Shares of Atlanta-based Newell Rubbermaid (NYSE:NWL) dropped 7.5% after management revised guidance downward due to weakening consumer demand last Monday. The consumer and commercial product maker now expects sales to increase between 3% and 3.5% for the full year.

This is a considerable decrease from previous guidance of 4% growth, but the selling seems a bit overdone when accounting for the overall strength of the business.

Disappointing, But All Is Not Lost
It is never a good thing to hear a company lowering guidance, but reality is setting in the minds of corporate executives. And that is not necessarily a bad thing. Cisco (Nasdaq:CSCO) recently sent the whole market down, after its management didn't raise company outlook, as usual. This caused its shares to plummet even after reporting a great quarter. I think it is important for a company to recognize softness in the economy, and the effects its business will incur. This is what Newell is doing, and its shares are now being punished for it. (For related reading, check out Whisper Numbers: Should You Listen?)

EPS Guidance Unchanged
While decreasing annual guidance, Newell reported that fourth quarter sales "will be essentially flat to those recorded a year ago". By recognizing demand weakness from its consumer base, the company is able to better adapt through cost cutting or other ways of continuing earnings growth.
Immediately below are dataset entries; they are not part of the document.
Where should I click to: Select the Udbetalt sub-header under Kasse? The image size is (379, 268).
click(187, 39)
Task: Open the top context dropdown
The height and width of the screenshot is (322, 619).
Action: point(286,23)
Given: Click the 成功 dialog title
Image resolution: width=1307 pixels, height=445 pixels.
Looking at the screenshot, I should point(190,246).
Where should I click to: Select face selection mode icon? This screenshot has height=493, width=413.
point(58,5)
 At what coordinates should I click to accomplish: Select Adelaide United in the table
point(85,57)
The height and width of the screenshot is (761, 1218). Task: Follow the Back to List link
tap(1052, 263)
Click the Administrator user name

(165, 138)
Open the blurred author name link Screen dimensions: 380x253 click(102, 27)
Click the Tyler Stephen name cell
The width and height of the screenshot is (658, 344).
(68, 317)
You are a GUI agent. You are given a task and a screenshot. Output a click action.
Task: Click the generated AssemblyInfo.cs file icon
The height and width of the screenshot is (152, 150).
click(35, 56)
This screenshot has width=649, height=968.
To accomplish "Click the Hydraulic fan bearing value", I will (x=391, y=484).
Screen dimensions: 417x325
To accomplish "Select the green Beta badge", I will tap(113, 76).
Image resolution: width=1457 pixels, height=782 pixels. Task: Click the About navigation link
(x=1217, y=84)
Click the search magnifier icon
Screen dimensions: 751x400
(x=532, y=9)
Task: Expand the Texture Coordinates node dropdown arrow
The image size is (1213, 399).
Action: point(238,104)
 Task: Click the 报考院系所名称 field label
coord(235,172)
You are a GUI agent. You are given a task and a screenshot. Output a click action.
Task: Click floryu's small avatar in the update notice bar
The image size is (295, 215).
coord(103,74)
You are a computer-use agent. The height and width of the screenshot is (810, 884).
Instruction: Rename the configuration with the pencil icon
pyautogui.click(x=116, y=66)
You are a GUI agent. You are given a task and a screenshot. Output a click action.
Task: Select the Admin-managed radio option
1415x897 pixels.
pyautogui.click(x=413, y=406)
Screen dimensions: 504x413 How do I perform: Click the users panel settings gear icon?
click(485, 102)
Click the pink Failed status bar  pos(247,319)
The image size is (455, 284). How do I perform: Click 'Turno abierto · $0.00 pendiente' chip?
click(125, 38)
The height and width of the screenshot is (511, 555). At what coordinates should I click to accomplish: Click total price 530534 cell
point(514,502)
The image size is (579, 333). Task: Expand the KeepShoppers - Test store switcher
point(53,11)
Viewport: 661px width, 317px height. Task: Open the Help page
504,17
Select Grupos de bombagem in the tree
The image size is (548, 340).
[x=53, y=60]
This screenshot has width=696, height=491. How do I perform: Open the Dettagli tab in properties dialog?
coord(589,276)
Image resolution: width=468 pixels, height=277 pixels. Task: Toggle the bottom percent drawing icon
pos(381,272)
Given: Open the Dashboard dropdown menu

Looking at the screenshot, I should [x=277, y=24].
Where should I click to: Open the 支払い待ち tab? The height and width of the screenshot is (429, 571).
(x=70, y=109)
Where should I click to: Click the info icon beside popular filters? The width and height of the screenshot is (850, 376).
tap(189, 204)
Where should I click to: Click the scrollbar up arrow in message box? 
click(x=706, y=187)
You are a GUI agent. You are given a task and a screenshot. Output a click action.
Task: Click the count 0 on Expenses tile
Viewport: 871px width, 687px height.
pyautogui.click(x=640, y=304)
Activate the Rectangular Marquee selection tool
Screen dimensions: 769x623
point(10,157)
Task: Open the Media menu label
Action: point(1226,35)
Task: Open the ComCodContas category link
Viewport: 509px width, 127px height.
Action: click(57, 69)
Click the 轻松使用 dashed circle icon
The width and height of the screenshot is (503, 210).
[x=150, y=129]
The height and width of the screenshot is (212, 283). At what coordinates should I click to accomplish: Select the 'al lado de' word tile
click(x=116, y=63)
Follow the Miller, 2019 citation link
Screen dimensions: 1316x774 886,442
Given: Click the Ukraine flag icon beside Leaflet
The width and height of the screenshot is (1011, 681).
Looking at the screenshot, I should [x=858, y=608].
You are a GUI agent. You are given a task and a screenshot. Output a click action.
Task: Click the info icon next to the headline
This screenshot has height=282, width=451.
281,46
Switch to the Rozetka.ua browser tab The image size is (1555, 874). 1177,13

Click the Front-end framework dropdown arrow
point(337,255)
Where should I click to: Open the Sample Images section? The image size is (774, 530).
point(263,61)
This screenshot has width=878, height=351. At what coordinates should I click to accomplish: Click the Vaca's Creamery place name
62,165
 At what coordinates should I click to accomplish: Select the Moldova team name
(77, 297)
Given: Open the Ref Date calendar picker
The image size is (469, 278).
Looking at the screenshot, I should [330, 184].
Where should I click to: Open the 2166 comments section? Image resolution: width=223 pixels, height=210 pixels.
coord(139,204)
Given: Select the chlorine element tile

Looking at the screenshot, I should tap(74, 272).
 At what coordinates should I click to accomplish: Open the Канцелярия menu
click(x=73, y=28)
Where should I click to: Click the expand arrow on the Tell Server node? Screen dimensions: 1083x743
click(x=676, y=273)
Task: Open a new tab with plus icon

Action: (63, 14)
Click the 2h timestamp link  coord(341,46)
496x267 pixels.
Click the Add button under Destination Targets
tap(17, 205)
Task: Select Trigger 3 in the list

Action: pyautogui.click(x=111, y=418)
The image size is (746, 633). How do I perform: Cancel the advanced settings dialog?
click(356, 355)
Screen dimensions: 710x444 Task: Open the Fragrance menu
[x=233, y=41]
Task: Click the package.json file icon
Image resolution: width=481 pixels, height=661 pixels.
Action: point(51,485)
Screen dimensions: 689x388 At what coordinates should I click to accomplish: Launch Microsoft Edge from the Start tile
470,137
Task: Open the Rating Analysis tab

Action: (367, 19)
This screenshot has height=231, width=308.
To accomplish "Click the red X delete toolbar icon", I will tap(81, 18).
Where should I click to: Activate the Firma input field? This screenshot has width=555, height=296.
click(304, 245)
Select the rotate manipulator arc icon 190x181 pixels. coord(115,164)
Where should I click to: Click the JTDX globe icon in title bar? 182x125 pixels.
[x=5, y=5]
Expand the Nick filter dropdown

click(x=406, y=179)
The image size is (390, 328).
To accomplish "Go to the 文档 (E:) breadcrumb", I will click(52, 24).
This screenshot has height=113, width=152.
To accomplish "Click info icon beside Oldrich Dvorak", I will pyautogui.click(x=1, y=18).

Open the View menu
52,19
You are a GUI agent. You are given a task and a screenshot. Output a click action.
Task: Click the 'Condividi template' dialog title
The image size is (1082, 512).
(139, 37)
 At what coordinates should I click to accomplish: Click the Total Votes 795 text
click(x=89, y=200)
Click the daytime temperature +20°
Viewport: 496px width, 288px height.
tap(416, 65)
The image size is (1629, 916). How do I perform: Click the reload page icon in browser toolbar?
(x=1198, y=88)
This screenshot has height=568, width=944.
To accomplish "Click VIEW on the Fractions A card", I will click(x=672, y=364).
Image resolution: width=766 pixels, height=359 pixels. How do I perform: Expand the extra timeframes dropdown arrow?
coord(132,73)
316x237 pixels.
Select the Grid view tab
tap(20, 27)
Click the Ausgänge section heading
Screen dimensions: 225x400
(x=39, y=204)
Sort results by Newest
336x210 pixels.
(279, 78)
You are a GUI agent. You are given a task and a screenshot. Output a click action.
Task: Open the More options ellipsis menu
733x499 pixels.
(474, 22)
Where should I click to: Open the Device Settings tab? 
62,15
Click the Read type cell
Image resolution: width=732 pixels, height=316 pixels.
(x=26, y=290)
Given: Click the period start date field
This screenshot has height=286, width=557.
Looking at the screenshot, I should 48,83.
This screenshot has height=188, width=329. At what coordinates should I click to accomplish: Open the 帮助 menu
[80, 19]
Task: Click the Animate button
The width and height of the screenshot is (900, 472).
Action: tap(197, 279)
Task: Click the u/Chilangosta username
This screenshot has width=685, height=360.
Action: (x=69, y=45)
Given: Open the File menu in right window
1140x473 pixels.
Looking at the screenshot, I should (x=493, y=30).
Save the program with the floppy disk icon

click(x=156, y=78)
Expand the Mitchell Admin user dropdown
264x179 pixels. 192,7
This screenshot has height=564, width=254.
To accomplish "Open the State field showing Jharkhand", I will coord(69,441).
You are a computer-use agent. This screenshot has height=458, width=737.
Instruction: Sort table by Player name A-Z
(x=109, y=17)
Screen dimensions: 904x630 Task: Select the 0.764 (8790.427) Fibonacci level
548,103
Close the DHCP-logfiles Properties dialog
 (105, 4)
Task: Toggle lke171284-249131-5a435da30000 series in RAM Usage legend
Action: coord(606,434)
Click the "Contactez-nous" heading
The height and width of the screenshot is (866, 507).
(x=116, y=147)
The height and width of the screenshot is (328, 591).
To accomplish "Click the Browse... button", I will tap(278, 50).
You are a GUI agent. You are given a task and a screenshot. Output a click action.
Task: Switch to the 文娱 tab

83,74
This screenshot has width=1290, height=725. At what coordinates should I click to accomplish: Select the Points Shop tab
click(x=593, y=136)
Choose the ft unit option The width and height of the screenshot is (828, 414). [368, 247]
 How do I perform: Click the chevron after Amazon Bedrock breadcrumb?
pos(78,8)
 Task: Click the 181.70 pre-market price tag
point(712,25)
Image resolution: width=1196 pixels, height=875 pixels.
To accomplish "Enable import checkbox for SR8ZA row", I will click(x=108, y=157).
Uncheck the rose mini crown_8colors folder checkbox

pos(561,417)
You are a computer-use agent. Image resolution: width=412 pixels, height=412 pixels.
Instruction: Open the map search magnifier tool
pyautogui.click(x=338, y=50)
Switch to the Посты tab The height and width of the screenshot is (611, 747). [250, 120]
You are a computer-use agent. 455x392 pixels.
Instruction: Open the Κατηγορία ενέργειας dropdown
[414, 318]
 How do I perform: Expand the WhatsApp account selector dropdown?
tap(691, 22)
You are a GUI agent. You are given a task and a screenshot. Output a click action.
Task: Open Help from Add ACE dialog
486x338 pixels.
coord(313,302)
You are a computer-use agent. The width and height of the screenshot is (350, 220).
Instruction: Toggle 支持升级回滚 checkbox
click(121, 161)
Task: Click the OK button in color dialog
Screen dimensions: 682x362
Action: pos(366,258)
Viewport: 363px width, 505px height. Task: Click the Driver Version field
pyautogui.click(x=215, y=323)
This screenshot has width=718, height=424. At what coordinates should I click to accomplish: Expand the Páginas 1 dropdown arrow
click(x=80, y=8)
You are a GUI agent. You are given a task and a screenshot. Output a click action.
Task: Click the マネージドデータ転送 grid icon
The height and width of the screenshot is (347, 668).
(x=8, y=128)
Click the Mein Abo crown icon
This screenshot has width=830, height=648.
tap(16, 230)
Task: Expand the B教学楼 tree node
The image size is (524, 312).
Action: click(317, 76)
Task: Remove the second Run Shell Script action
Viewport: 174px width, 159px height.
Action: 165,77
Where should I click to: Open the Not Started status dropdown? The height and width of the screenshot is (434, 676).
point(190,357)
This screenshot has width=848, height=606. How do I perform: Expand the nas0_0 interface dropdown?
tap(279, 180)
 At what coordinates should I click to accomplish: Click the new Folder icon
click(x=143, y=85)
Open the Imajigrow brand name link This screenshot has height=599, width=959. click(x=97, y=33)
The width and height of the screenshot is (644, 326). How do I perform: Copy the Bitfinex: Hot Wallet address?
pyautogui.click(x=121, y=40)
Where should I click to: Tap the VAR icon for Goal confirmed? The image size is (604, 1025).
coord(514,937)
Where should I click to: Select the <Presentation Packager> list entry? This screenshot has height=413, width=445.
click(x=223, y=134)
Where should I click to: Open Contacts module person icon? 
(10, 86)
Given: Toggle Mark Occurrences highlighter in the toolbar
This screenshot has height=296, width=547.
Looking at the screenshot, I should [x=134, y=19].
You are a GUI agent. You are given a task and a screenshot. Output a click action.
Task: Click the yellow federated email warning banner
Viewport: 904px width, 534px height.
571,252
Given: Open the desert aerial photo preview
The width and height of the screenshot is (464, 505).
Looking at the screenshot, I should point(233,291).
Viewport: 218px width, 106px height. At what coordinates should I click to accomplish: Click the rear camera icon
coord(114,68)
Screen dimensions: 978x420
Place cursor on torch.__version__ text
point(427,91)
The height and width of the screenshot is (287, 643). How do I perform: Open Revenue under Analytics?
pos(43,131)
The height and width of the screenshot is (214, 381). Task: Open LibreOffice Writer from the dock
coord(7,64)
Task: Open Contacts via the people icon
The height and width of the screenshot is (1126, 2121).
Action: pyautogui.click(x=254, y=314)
That is why I feel it is most important to note that while Wall Street analysts began cutting earnings estimates, the company left its earnings per share guidance unchanged.

Newell is able to do this because it has been increasing the core profitability of the business through profit margin expansion. The company has been quite impressive lately. Before the third quarter it guided quarterly EPS between 48-50 cents, and then beat even the high end by reporting 52 cents per share.

Strength At Its Core
While the company is voicing its concerns of consumer troubles, Newell sells products that are essentially consumer staples rather than discretionary items. It has office products lines (Sharpie and Paper Mate) and family necessities lines (Rubbermaid and Graco). While some of Newell's products might be easier to substitute than products from pure consumer staples, like Johnson & Johnson (NYSE:JNJ) and Procter & Gamble (NYSE:PG), it will not feel the consumer pinch as much as luxury brand companies.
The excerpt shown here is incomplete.